Когда же синьора Муньос и Кристина вернулись к себе, маркиз с огорчением должен был признать, что впечатление, будто произошло обновление, объяснялось главным образом присутствием в его доме почти чужих для него людей, в то время как в нем самом не изменилось ничего, а если и изменилось, то совсем немногое.
Во время первых откровенных разговоров с маркизом Цозима допустила неосторожность, рассказав ему о своем прошлом, о печальных годах, которые она провела в своей комнатке без малейшего проблеска даже отдаленной надежды, о сомнениях и опасениях, из-за которых она долго колебалась, прежде чем ответить на зов счастья, когда он попросил ее руки.
— Сумею ли я заставить вас забыть все это?
— Я уже все забыл, потому что вы со мной.
— Я хотела бы принести вам полное счастье… Я была увереннее, смелее тогда, когда ждала со дня на день, с минуты на минуту одного лишь слова, которое так и не слетело с ваших губ, а мне казалось, что я читаю его в ваших глазах.
— Вы не ошибаетесь. Я был робок. К тому же, тогда были живы мои отец и мать.
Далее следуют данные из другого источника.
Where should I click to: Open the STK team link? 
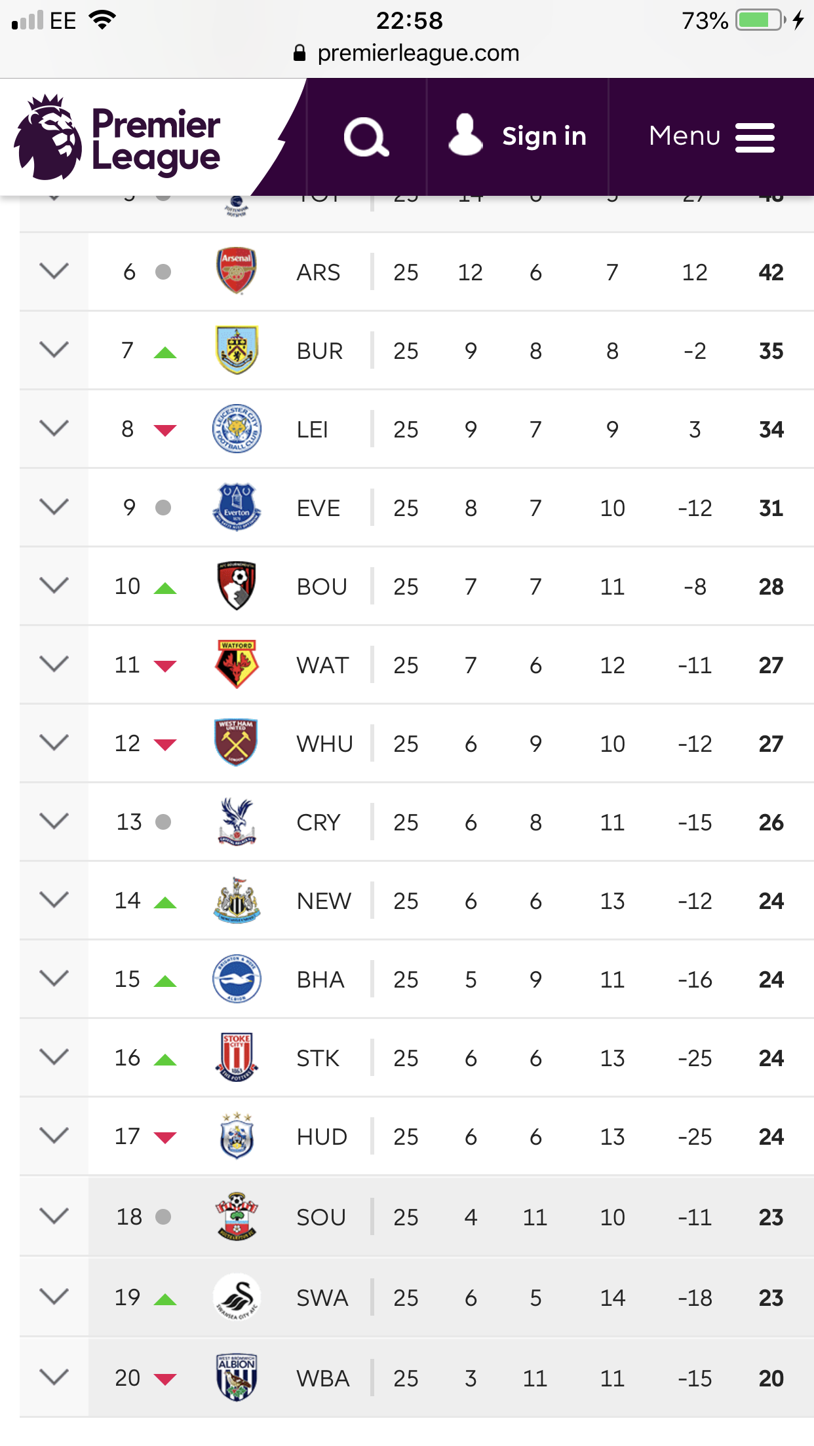(318, 1058)
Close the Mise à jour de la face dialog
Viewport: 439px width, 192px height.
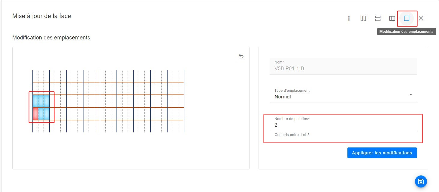(421, 19)
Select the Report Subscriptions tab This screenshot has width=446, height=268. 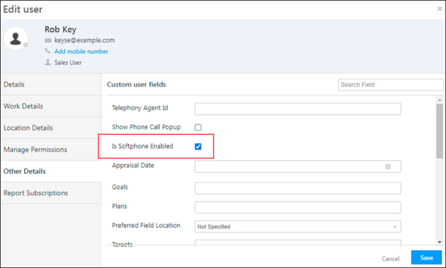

Мне казалось, я не имею права ни выражать свои желания, ни принимать решения. Меня воспитали в абсолютном повиновении. А потом, когда я обрел полную свободу… когда смог делать то, что мне хочется, многое, очень многое изменилось. Я долгое время не видел вас. Наши семьи совсем перестали общаться… Тетушка, однако, верно говорит: «Браки совершаются на небесах». Так оно и случилось. Вы недовольны, что так случилось?
О, еще бы она была недовольна!
А он не мог не вспоминать, не сравнивать. И Цозима казалась ему слишком сдержанной, слишком холодной по сравнению с той, «другой», к которой невольно обращались его воспоминания. Он осуждал себя за это, словно за святотатство, но ничего не мог поделать, не мог прогнать призрак, вновь и вновь являвшийся ему, представавший перед ним с мельчайшими подробностями, отчего у него постепенно пробуждались и другие воспоминания, которые, как он считал, должны были бы покинуть его хотя бы потому, что Цозима стала его законной женой.
И когда маркиза мягко, ласково и уверенно повторяла ему: «Я сумею сделать так, что вы все забудете!» — ему становилось не по себе, и он терялся, пытаясь понять, что же она имеет в виду под этим словом «все».
К сожалению, ему никак не удавалось забыть! Напротив, он опять ощущал гнет того мрачного рока, той неотступной смутной угрозы, которая терзала его несколько месяцев назад. И испытывал угрызения совести от того, что, необдуманно связав ее жизнь со своей, вынуждал ее страдать от последствий этого рока, этой угрозы.
Так между ним и маркизой с первых же недель их совместной жизни встало нечто такое, что ей казалось холодностью, а ему — инстинктивным отвращением, ей — естественным всплеском чувств и впечатлений, вызывавших у него сравнение, в котором, по ее мнению, она проигрывала той, «другой», ему — если не сожалением, то горьким упреком за то, что она когда-нибудь поймет, как незаслуженно обманута.
Никто из них не решался пойти на объяснение. Оба боялись, что будет хуже, опасались узнать то, что предпочли бы не знать, о чем лучше было бы лишь подозревать, чем знать определенно.